Prompt: Can you reproduce, word for word, everything from the start of the records down to and including the line that contains "Open the Notes"?

(Records for locating words and elements)
——————

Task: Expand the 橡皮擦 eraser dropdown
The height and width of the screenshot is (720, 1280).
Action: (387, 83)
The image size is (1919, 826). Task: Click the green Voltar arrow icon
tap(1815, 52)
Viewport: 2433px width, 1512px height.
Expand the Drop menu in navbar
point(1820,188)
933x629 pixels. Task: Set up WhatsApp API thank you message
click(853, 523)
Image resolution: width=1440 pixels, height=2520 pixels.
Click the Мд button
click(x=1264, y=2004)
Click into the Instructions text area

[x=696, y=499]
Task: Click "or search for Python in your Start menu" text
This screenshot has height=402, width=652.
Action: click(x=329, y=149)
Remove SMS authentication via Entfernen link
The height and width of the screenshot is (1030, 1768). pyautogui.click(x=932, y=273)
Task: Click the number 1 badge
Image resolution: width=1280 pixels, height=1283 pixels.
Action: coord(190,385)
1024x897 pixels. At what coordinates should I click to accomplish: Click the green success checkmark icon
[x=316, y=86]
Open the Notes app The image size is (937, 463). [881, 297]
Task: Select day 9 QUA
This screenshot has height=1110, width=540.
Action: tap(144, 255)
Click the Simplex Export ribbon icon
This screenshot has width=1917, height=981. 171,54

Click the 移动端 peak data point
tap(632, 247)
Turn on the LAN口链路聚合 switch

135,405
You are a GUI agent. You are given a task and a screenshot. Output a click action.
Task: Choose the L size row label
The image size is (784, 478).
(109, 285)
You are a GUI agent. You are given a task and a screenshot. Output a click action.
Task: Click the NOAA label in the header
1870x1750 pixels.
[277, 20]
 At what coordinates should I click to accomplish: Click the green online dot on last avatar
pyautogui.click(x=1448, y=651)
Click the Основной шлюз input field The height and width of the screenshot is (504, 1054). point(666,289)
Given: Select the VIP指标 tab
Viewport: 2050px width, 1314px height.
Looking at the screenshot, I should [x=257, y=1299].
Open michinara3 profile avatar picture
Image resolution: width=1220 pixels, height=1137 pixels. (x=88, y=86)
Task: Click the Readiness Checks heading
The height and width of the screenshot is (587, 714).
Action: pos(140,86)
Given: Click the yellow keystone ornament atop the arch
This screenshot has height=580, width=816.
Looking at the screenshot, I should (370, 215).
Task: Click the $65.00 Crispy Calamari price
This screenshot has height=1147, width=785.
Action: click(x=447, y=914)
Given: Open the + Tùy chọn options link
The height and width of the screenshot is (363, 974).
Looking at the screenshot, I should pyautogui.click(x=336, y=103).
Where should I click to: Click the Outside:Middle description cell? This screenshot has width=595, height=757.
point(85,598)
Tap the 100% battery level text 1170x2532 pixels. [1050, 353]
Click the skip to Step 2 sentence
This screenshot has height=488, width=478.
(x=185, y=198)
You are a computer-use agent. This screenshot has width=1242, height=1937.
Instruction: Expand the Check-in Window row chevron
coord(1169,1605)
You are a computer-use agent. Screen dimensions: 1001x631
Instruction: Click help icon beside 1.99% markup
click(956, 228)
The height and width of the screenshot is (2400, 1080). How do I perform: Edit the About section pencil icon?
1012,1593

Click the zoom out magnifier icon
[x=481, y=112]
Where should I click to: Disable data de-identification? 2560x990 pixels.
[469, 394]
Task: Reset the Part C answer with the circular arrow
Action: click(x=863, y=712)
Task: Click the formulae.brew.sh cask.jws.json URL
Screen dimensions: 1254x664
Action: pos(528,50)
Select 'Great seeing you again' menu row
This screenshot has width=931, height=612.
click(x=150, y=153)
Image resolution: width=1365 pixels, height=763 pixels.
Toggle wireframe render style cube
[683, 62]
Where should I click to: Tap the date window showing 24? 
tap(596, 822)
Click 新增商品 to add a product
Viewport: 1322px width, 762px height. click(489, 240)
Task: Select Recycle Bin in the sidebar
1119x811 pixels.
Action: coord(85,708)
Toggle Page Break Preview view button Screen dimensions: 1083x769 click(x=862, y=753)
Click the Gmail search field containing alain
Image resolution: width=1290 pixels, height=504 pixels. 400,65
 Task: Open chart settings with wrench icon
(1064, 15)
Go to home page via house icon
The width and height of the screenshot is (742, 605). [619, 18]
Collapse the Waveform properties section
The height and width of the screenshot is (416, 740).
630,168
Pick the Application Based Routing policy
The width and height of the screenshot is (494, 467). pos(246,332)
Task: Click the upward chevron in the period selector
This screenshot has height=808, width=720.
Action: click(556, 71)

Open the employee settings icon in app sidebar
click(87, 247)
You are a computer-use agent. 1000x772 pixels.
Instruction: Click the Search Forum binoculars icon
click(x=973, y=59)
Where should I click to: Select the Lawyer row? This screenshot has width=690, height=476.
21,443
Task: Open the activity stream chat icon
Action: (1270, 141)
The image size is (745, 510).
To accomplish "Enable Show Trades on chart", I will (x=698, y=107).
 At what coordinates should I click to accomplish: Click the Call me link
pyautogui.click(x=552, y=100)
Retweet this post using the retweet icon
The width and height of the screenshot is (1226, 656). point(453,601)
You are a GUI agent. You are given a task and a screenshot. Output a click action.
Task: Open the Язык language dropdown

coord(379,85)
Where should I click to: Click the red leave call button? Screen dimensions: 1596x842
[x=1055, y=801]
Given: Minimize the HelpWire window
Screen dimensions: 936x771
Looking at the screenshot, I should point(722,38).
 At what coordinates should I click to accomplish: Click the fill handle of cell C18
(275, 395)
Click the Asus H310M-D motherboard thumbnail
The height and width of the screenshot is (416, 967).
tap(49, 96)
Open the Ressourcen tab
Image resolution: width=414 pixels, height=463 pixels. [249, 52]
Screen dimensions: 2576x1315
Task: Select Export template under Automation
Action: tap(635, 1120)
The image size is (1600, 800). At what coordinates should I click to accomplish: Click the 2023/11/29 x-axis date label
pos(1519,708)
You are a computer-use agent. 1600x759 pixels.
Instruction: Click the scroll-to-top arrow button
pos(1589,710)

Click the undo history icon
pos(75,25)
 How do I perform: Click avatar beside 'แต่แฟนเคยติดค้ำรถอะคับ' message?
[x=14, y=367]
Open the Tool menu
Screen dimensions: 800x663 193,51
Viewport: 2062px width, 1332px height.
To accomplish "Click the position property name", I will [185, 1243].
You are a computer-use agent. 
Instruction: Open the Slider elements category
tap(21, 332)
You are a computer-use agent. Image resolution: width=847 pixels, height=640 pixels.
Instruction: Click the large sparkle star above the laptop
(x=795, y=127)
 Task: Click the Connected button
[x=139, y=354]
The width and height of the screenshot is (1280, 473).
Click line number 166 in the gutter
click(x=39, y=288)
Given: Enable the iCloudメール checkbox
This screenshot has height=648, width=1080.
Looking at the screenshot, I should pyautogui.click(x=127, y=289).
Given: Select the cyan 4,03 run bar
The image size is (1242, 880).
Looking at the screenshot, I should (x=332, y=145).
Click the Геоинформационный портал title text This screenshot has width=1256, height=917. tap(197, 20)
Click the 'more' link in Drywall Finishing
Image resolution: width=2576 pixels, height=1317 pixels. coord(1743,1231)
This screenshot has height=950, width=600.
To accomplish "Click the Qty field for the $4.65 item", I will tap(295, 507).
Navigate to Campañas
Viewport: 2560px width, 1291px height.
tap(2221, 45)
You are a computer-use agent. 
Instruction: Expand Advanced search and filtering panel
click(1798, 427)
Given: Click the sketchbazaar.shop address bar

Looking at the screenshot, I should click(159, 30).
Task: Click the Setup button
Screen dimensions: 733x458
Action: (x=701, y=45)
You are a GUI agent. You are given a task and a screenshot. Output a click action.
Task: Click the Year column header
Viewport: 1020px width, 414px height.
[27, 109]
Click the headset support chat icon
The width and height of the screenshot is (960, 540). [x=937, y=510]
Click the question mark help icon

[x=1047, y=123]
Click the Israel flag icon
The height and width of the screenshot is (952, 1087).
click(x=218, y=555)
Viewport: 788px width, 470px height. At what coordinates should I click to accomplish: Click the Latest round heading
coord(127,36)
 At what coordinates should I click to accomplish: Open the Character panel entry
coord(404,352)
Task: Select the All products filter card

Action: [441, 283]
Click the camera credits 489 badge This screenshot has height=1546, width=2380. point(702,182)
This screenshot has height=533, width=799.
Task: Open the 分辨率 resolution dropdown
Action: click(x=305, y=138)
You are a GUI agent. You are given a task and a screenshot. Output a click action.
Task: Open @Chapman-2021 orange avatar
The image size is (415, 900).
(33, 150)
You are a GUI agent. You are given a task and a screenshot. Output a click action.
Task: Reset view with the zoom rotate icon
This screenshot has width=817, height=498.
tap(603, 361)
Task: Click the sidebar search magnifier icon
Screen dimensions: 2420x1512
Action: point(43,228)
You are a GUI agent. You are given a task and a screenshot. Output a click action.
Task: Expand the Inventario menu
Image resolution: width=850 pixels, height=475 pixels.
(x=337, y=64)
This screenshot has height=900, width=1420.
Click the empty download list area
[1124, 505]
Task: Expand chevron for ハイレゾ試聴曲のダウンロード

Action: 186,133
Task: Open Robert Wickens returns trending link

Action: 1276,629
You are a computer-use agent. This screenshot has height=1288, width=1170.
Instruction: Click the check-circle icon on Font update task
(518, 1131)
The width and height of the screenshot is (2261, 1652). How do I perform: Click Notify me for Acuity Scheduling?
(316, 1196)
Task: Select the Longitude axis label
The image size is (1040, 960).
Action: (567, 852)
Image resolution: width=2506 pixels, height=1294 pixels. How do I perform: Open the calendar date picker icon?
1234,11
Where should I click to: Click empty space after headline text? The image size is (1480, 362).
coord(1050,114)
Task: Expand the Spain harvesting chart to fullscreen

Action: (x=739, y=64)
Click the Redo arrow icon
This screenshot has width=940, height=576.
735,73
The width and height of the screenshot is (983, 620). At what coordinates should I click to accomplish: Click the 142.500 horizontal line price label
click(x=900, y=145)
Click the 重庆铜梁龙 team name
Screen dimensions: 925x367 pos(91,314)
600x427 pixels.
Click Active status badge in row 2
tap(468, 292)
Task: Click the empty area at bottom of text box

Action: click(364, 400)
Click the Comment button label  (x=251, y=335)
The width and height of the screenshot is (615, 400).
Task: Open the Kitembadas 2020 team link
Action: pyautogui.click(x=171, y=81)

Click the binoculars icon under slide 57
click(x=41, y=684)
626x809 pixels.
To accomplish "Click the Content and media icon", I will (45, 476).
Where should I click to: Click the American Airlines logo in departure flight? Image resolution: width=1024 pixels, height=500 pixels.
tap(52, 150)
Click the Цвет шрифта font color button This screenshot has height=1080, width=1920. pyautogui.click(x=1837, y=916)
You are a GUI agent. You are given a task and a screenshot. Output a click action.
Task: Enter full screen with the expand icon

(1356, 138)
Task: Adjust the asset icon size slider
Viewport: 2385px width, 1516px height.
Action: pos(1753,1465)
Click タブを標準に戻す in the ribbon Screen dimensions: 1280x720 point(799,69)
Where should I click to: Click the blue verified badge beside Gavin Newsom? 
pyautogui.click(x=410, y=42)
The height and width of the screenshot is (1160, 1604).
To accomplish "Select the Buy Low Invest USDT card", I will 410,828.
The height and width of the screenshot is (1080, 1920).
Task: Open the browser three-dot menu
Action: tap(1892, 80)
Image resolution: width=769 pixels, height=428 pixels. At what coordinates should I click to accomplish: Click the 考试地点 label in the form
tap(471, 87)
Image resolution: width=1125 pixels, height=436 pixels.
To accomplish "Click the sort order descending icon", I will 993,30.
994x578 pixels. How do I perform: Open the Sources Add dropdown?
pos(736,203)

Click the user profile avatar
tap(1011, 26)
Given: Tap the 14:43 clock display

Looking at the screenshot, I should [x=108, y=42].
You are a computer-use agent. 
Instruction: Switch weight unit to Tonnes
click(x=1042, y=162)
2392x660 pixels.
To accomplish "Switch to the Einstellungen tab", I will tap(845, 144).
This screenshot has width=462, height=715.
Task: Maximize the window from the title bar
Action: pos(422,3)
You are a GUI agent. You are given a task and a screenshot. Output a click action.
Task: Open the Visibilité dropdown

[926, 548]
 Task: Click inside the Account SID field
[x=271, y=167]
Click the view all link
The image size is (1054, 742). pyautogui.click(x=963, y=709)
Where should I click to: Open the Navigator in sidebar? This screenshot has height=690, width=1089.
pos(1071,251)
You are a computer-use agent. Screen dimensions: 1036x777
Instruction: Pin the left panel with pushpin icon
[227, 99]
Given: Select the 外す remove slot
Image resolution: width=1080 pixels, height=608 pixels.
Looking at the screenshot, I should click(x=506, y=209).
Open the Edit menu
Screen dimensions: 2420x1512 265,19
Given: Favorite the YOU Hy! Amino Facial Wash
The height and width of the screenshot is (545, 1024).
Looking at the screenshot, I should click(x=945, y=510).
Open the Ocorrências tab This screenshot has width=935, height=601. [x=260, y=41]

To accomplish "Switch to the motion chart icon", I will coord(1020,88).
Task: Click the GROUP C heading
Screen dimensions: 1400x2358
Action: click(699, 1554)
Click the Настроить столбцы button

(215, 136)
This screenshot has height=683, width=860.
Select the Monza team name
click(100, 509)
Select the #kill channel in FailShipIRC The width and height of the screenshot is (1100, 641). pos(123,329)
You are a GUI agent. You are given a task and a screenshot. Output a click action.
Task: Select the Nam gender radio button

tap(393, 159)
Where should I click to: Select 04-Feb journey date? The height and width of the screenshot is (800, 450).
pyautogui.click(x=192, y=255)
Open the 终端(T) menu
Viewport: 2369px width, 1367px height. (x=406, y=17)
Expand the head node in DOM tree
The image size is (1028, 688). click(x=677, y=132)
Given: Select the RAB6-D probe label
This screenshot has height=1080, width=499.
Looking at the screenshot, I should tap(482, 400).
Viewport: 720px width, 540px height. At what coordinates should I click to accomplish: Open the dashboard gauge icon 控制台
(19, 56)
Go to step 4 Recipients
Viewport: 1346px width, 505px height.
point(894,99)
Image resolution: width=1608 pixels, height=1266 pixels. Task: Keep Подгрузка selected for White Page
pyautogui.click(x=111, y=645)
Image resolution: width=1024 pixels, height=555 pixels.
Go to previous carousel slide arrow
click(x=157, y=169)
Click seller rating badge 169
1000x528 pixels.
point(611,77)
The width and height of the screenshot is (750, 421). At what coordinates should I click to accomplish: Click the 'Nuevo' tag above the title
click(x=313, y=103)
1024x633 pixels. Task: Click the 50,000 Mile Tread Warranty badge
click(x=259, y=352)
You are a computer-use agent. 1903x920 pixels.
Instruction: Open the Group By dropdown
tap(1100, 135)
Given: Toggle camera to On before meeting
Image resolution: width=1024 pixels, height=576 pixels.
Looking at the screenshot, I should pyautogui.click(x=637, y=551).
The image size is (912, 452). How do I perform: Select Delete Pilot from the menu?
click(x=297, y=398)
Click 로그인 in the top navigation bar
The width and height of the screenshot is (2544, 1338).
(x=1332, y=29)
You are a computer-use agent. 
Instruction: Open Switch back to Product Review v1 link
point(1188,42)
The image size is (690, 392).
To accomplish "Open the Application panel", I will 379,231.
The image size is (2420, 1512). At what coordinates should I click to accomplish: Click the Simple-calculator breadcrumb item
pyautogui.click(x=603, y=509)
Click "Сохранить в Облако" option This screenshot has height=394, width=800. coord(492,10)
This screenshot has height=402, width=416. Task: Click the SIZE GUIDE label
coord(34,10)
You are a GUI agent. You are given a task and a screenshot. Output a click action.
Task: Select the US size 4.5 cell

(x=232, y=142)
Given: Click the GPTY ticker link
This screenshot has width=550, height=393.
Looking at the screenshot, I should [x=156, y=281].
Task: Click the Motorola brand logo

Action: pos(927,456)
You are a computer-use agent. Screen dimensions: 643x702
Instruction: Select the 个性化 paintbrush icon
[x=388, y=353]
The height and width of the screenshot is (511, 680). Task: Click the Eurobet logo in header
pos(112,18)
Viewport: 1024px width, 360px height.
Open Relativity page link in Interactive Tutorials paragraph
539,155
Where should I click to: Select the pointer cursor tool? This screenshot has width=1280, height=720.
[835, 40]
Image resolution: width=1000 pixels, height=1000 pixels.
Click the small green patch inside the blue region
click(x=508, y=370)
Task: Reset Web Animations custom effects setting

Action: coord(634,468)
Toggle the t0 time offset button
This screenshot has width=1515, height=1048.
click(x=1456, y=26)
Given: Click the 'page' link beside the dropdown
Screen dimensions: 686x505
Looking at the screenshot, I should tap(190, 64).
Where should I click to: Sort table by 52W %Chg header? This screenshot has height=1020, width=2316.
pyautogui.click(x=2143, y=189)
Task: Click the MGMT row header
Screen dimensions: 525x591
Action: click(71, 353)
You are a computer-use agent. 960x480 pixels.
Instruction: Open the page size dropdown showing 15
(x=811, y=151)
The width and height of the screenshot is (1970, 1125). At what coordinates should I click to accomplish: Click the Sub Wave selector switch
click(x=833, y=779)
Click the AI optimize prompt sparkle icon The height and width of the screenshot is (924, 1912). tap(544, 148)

——————

Result of the exercise:
Task: Expand the 橡皮擦 eraser dropdown
The height and width of the screenshot is (720, 1280).
Action: (387, 83)
The image size is (1919, 826). Task: Click the green Voltar arrow icon
tap(1815, 52)
Viewport: 2433px width, 1512px height.
Expand the Drop menu in navbar
point(1820,188)
933x629 pixels. Task: Set up WhatsApp API thank you message
click(853, 523)
Image resolution: width=1440 pixels, height=2520 pixels.
Click the Мд button
click(x=1264, y=2004)
Click into the Instructions text area

[x=696, y=499]
Task: Click "or search for Python in your Start menu" text
This screenshot has height=402, width=652.
Action: click(x=329, y=149)
Remove SMS authentication via Entfernen link
The height and width of the screenshot is (1030, 1768). pyautogui.click(x=932, y=273)
Task: Click the number 1 badge
Image resolution: width=1280 pixels, height=1283 pixels.
Action: coord(190,385)
1024x897 pixels. At what coordinates should I click to accomplish: Click the green success checkmark icon
[x=316, y=86]
Open the Notes app The image size is (937, 463). [881, 297]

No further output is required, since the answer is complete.